* _Problems to solve_
(1) In the postgres_fdw email, what batch_size is set in the options of the foreign table ftable1?
(2) Write the next part of the postgres_fdw email, picking up after its final sentence.

Re: postgres_fdw: Use COPY to speed up batch inserts

From: "Matheus Alcantara" <matheusssilv97(at)gmail(dot)com>
To: "jian he" <jian(dot)universality(at)gmail(dot)com>, "Matheus Alcantara" <matheusssilv97(at)gmail(dot)com>
Cc: "Tomas Vondra" <tomas(at)vondra(dot)me>, <pgsql-hackers(at)postgresql(dot)org>
Subject: Re: postgres_fdw: Use COPY to speed up batch inserts
Date: 2025-10-24 18:27:01
Message-ID: DDQRIXD8K0Z4.YO9AP5L8F4TI@gmail.com
Views: Whole Thread | Raw Message | Download mbox | Resend email
Thread:
Lists: pgsql-hackers

Hi, thanks for testing this patch!

On Thu Oct 23, 2025 at 6:49 AM -03, jian he wrote:
> On Thu, Oct 23, 2025 at 8:01 AM Matheus Alcantara
> <matheusssilv97(at)gmail(dot)com> wrote:
>>
>> Please see the attached v3 version that implements this idea.
>>
> hi.
>
> I am not famailith with this module.
> some of the foreach can be replaced with foreach_int.
>
Fixed.

> I suspect that somewhere Form_pg_attribute.attisdropped is not handled properly.
> the following setup will crash.
>
> ---source database
> drop table batch_table1;
> create table batch_table1(x int);
>
> ---foreign table database
> drop foreign table if exists ftable1;
> CREATE FOREIGN TABLE ftable1 ( x int ) SERVER loopback1 OPTIONS (
> table_name 'batch_table1', batch_size '10' );
> ALTER FOREIGN TABLE ftable1 DROP COLUMN x;
> ALTER FOREIGN TABLE ftable1 add COLUMN x int;
>
> INSERT INTO ftable SELECT * FROM generate_series(1, 10) i; --- this
> will cause server crash.
>
I've tested this scenario and the field attisdropped is still being set
to false. After some debugging I realize that the problem was how I was
accessing the fmstate->p_flinfo array - I was using the attum-1 but I
don't think that it's correct.

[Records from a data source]
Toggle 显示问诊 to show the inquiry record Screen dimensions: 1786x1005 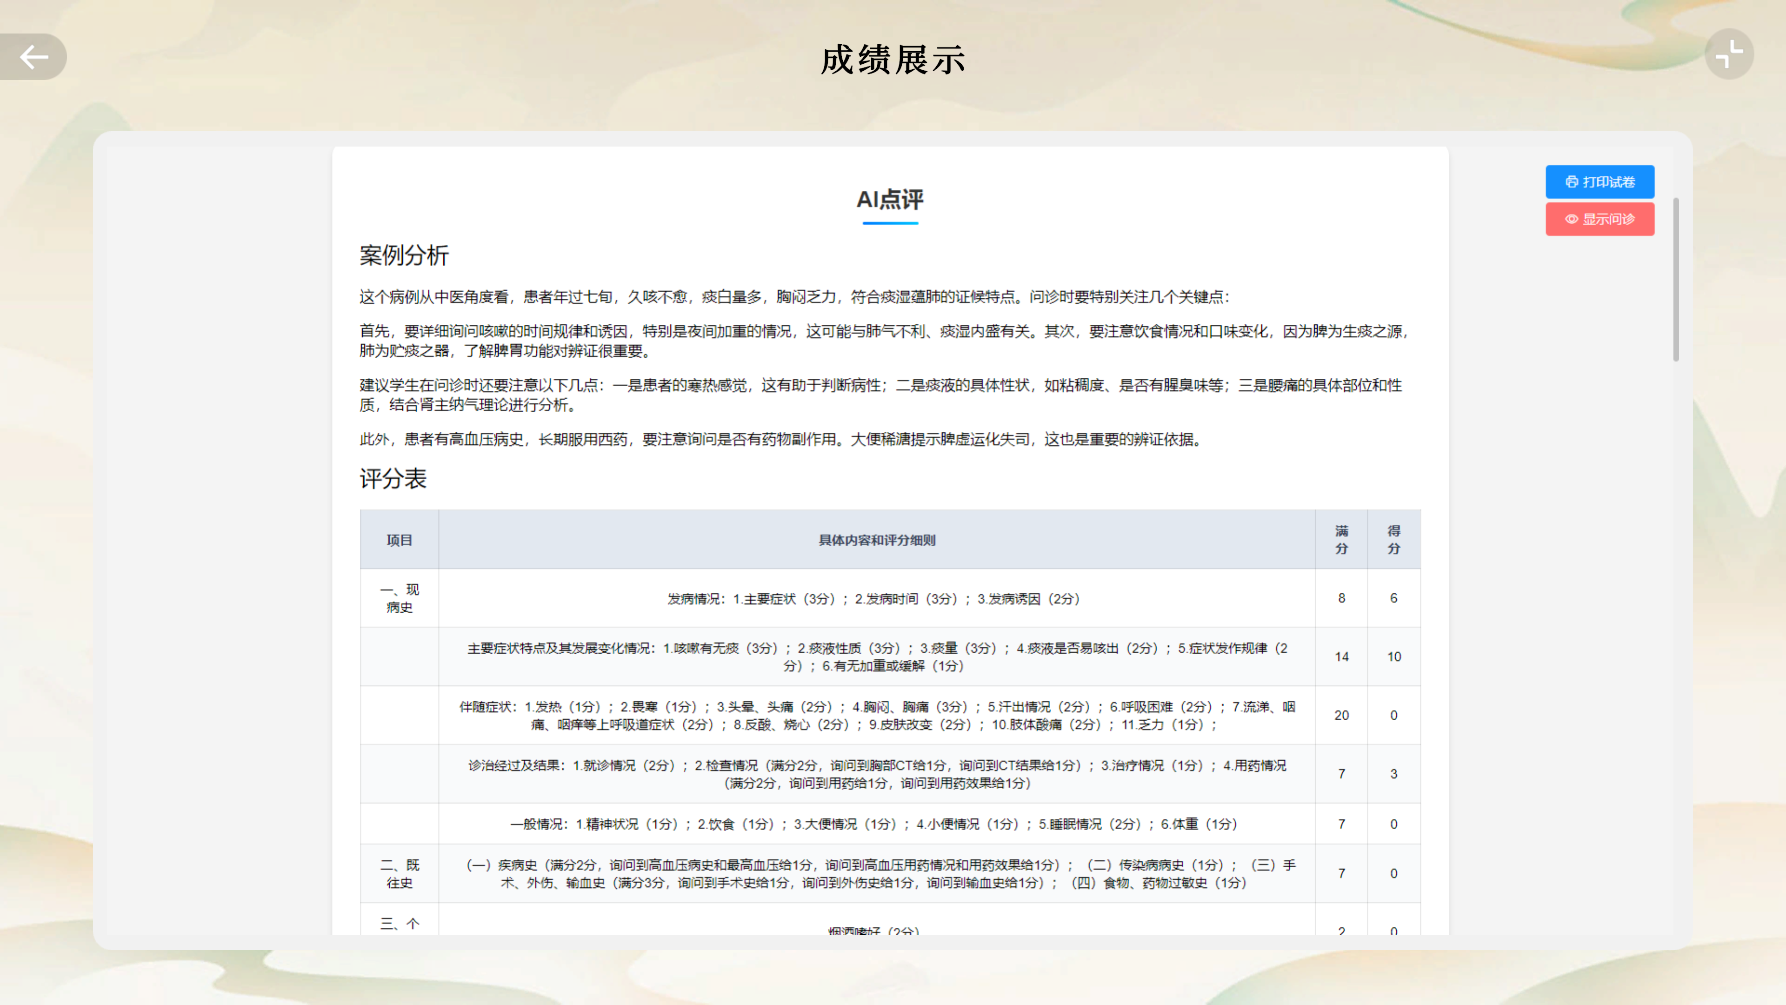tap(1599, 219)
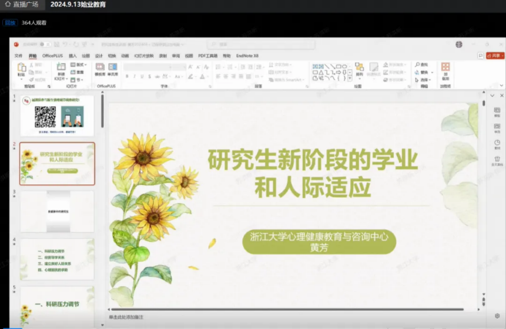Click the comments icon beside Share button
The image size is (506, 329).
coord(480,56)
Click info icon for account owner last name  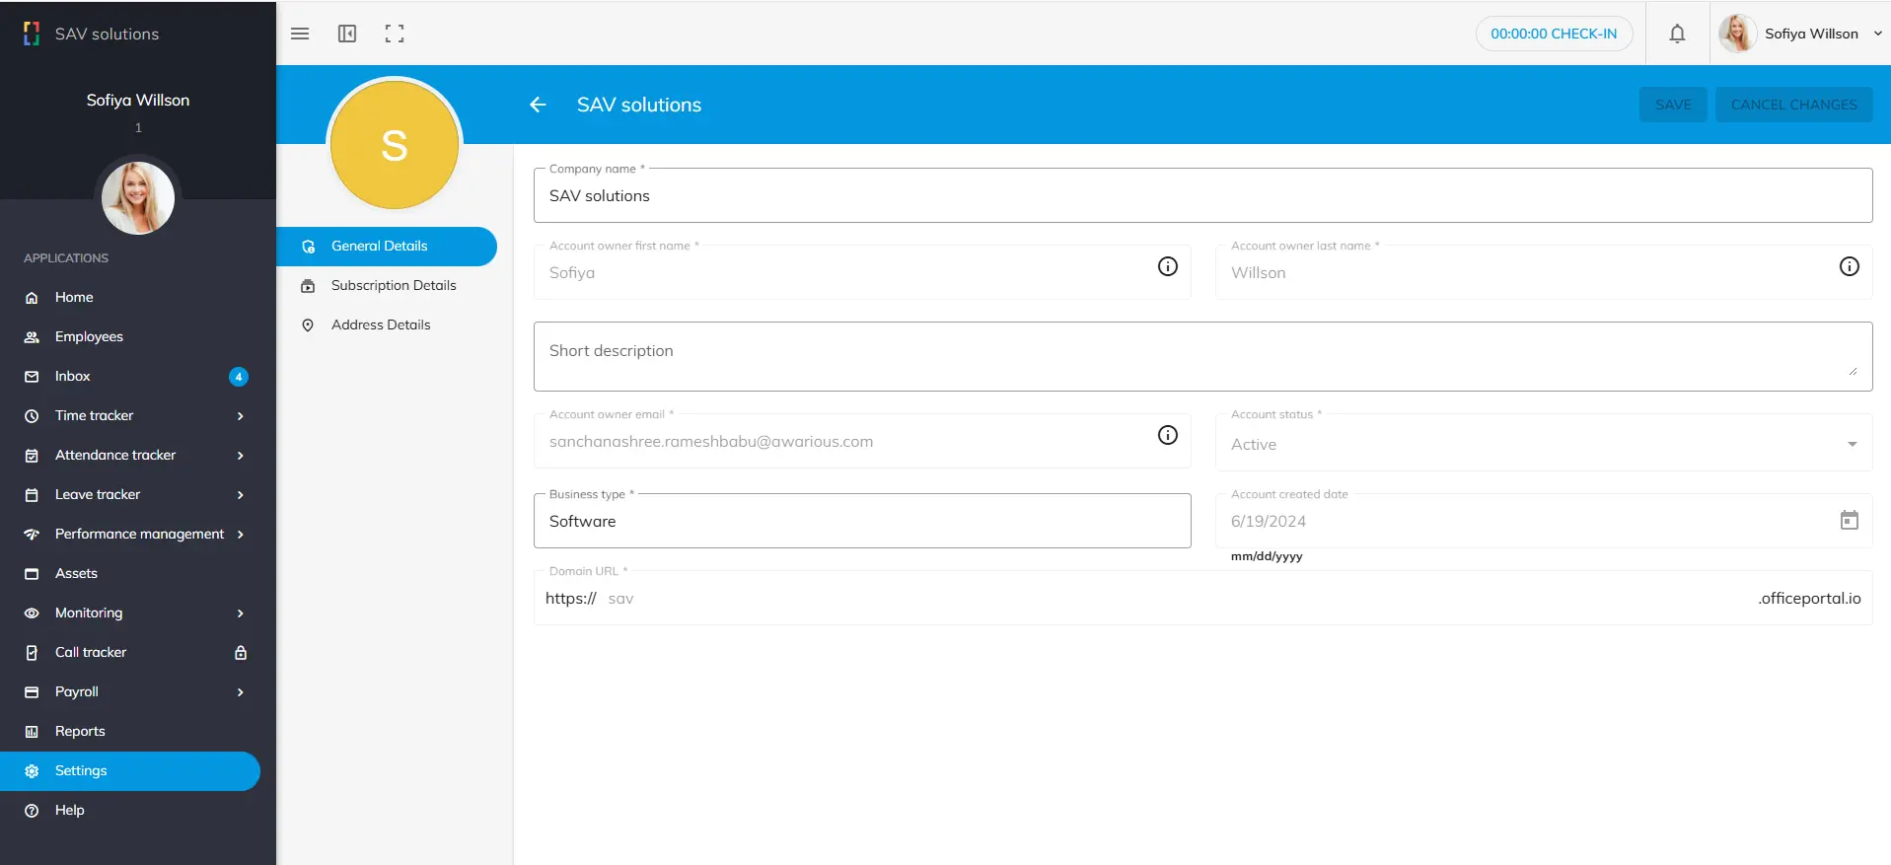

* _Answers in order_
(1) 10

(2)
On create_foreign_modify() we have the following code:

fmstate->p_flinfo = (FmgrInfo *) palloc0(sizeof(FmgrInfo) * n_params);
fmstate->p_nums = 0;
if (operation == CMD_INSERT || operation == CMD_UPDATE)
{
/* Set up for remaining transmittable parameters */
foreach(lc, fmstate->target_attrs)
{
int attnum = lfirst_int(lc);
Form_pg_attribute attr = TupleDescAttr(tupdesc, attnum - 1);

Assert(!attr->attisdropped);

/* Ignore generated columns; they are set to DEFAULT */
if (attr->attgenerated)
continue;
getTypeOutputInfo(attr->atttypid, &typefnoid, &isvarlena);
fmgr_info(typefnoid, &fmstate->p_flinfo[fmstate->p_nums]);
fmstate->p_nums++;
}
}

So I think that I should access fmstate->p_flinfo array when looping
through the target_attrs using an int value starting at 0 and ++ after
each iteration. Although I'm not sure if my understanding is fully
correct I've implemented this on the attached patch and it seems to fix
the error.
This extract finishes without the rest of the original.